Les autres
Les autres
Mercredi 5 Mai 2021
Christophe Prudhomme est médecin au Samu 93. Il publie, chaque semaine, une chronique dans les colonnes de l’ « Humanité »
Je voudrais vous parler aujourd’hui des autres malades que ceux atteints par le Covid-19, qui sont très nombreux et que notre système de santé a négligés, voire dans certains cas abandonnés, obligé qu’il était de concentrer toutes ses forces pour essayer de gérer l’épidémie tant bien que mal. Pour exemple, je peux vous parler de mon dernier week-end de garde à l’ hôpital, où il a été très difficile de trouver des places en soins intensifs pour une patiente souffrant d’un œdème du poumon et, pire encore, pour un patient victime d’un arrêt cardiaque, heureusement récupéré grâce au massage cardiaque effectué par son entourage et à une arrivée rapide des pompiers et de l’équipe du Samu.
Au-delà de ces cas graves, nous ne comptons plus les personnes dont les interventions chirurgicales ont été repoussées et qui attendent impatiemment d’être recontactées.
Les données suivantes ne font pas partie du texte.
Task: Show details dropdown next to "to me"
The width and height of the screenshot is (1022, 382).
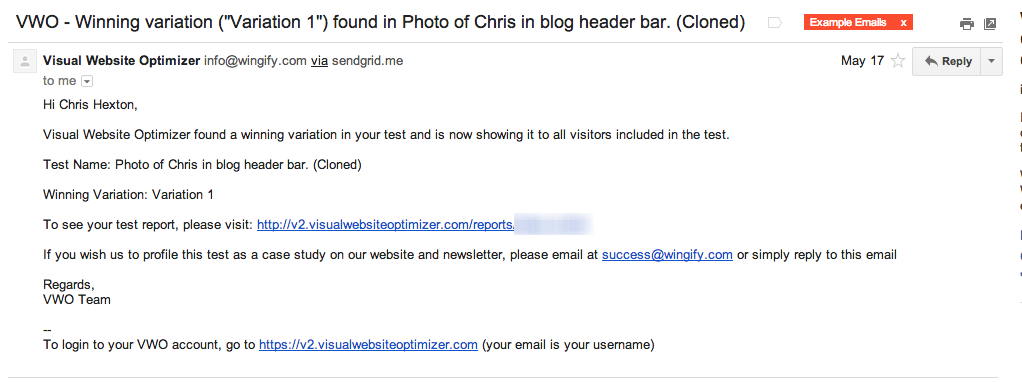Action: (87, 81)
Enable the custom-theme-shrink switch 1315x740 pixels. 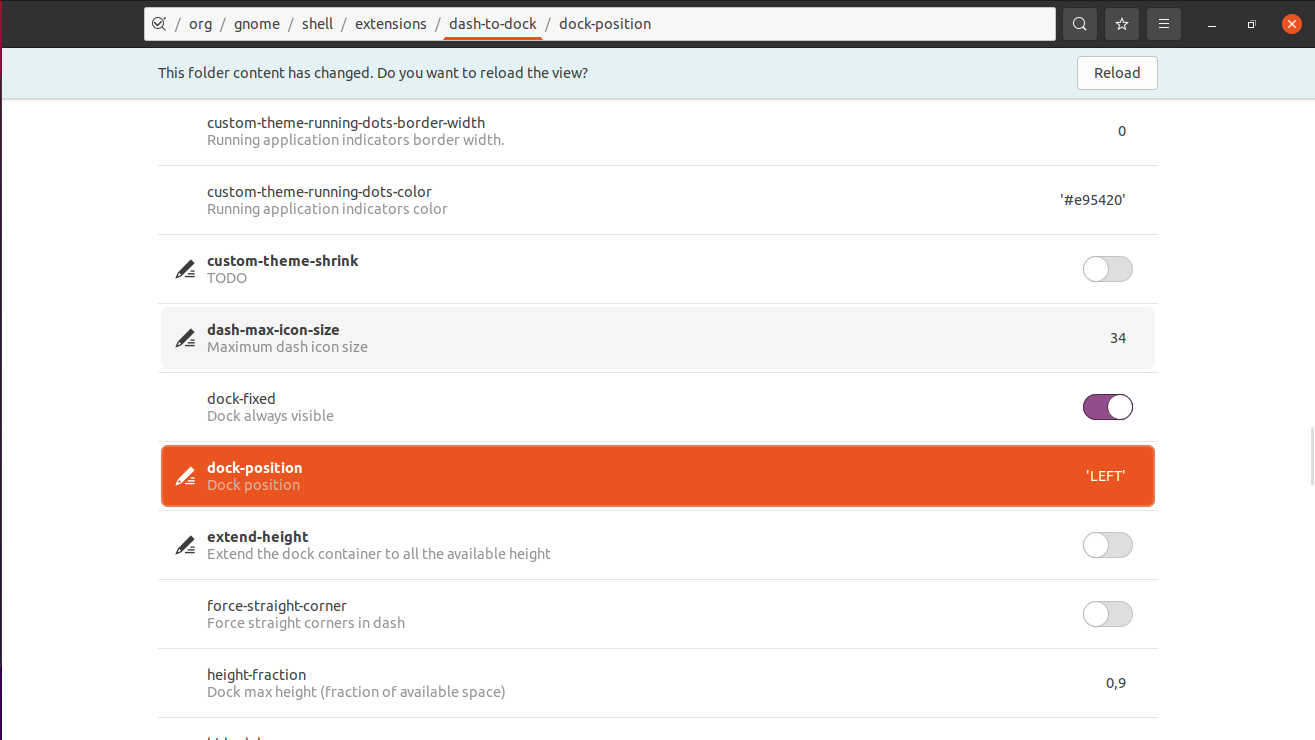pyautogui.click(x=1107, y=268)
Or, le personnel est épuisé et il faudra bien qu’il se repose un peu lorsque le nombre de malades atteints du coronavirus aura diminué. Nous ne pouvons donc espérer une reprise normale de l’activité qu’après l’été. Cette situation montre bien la validité des revendications posées lors du mouvement de défense de l’ hôpital public qui a précédé l’épidémie. Revendications qui n’ont toujours pas trouvé de réponses du gouvernement à la hauteur des enjeux.
Si quelques augmentations des rémunérations – et encore, pas pour tout le monde – ont été arrachées, nous n’avons aucune perspective, ni sur la formation et l’embauche de personnels, ni sur l’arrêt des restructurations et des fermetures de lits. Sur la formation des personnels, l’argument avancé par le gouvernement sur la durée de la formation ne tient pas. S’il nous avait écoutés en 2019, lors de la grève des urgences, nous aurions aujourd’hui des aides-soignantes (durée de formation 1 an) et bientôt des infirmières (durée de formation 3 ans) disponibles pour ouvrir des lits. Il serait bien de rappeler avec force aux politiques que gouverner, c’est prévoir et non pas produire des clips sur Twitter pour vanter son action, comme vient de le faire le président de la République.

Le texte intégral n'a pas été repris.